# What the task requires
In the listing, find every line that has the string "name" and copy it.

____ Data for review

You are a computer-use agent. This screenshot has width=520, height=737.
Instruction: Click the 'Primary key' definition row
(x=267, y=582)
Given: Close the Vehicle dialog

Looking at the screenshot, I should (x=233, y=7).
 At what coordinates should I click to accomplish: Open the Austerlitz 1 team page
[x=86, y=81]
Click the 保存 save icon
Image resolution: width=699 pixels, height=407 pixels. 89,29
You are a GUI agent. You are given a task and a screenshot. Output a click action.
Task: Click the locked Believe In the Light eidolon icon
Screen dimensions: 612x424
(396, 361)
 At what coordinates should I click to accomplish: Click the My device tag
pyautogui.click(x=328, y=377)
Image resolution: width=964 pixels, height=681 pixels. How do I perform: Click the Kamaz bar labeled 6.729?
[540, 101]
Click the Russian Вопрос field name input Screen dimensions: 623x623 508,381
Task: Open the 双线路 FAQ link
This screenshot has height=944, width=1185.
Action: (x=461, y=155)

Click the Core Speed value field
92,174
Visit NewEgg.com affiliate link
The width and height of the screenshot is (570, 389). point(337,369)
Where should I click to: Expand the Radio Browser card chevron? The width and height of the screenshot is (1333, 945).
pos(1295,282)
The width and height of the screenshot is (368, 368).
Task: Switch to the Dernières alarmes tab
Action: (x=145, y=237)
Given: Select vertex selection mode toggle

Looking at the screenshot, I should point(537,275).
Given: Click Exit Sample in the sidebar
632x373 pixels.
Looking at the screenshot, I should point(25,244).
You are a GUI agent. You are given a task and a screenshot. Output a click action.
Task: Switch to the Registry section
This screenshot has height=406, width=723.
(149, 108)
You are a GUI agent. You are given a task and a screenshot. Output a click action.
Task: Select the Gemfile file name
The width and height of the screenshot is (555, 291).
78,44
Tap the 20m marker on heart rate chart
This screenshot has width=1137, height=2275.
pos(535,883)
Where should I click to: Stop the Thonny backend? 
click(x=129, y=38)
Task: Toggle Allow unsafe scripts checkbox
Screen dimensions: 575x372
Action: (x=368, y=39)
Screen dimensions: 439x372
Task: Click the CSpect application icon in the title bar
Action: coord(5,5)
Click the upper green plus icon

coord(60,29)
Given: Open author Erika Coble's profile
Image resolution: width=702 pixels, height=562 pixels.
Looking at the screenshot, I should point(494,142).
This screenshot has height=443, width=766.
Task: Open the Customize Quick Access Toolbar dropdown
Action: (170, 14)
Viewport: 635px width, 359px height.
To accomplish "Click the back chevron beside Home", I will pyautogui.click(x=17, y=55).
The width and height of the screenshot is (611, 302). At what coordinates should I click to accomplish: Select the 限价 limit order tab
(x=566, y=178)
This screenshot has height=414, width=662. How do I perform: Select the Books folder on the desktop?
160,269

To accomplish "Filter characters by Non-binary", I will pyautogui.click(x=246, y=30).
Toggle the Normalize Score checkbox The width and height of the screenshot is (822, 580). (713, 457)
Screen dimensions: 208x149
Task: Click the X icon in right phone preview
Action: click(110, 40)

________

# Answer to this task
Click the Russian Вопрос field name input Screen dimensions: 623x623 508,381
Task: Select the Gemfile file name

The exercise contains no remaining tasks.